• REQUIREMENTS:
1. In the boiler feedwater post, swap "washouts" for "boiler flushes" and write out everything from "Pool chemicals are" down to "of other procedures.".
2. Please gather every line of the records that holds the string "width". Case counts.

══ PAGE TEXT

I hope its not as bad as those pictures, but if it is, and it may well be, 844 is in big trouble......

The whole point of boiler feedwater treatment, expensive as it is, is to prevent this kind of damage to any boiler. the repairs are infinitely more expensive than the treatment regime will ever be.

Pool chemicals are not intended to work with HTHP water to the best of my knowledge. Pool water temperatures are nowhere near those found in an operating HP boiler, locomotive or otherwise. Neither is the operating chemistry the same in my experience.

Standard feedwater treatment is applied after chemical analysis of the feedwater has been conducted. A treatment regime is specified and applied and regularly tested under operating conditions, hence part of the expense involved. There's lot of treatment programmes available I'm sure. There were in my day.

in addition to this water treatment, regular washouts, especially with 'once through' operation are part of regular operation practice. So too if the boilers are out of service of any length of time they are 'laid up' wet or dry which involve a bunch of other procedures.

Its all about preventing scaling and corrosion.

Large thermal power plants have their own labs to do this feedwater/condensate analysis and adjust treatment accordingly. In the plants in which I worked, weekly analysis of feedwater and condensate was standard on LP Heating Boilers and it was daily on HP process boilers. The UP steam programme must have treatment standards including regular testing and analysis. If they don't I'm to say the least amazed. considering the value of the assets (read locomotives) these water treatments are intended to protect.

Dissolved solids, free oxygen and water additives all have an effect on feed water and its use and effect in steam generation. Florine and chlorine are among the most corrosive of chemicals. When they are subjected to high temperature and pressure conditions their corrosive effects become that much stronger as with free oxygen and TDS.

If pool chemicals were used...that was worse than amateur practice in these conditions on 844.

I'm more than amazed....... 

Charlie

Chilliwack, BC

 

  • Member since
    August 2010
  • From: Henrico, VA
  • 8,955 posts
Posted by Firelock76 on Monday, June 9, 2014 8:48 PM

It remains to be seen just how badly damaged, if at all, 844's boiler is.  Remember that's one thick tube of steel, it would take some doing to seriously mess it up.

════
══ PROVIDED MATERIAL

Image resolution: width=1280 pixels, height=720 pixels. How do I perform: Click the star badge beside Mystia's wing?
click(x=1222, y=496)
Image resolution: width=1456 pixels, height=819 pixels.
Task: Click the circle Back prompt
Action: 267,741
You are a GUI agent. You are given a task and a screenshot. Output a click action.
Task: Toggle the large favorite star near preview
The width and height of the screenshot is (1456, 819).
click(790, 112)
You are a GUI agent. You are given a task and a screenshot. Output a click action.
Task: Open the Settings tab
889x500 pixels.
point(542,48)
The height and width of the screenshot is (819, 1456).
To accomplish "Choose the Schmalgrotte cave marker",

════

• RESPONSES PER TASK:
1.
Pool chemicals are not intended to work with HTHP water to the best of my knowledge. Pool water temperatures are nowhere near those found in an operating HP boiler, locomotive or otherwise. Neither is the operating chemistry the same in my experience.

Standard feedwater treatment is applied after chemical analysis of the feedwater has been conducted. A treatment regime is specified and applied and regularly tested under operating conditions, hence part of the expense involved. There's lot of treatment programmes available I'm sure. There were in my day.

in addition to this water treatment, regular boiler flushes, especially with 'once through' operation are part of regular operation practice. So too if the boilers are out of service of any length of time they are 'laid up' wet or dry which involve a bunch of other procedures.

2.
Image resolution: width=1280 pixels, height=720 pixels. How do I perform: Click the star badge beside Mystia's wing?
Image resolution: width=1456 pixels, height=819 pixels.
The width and height of the screenshot is (1456, 819).
The height and width of the screenshot is (819, 1456).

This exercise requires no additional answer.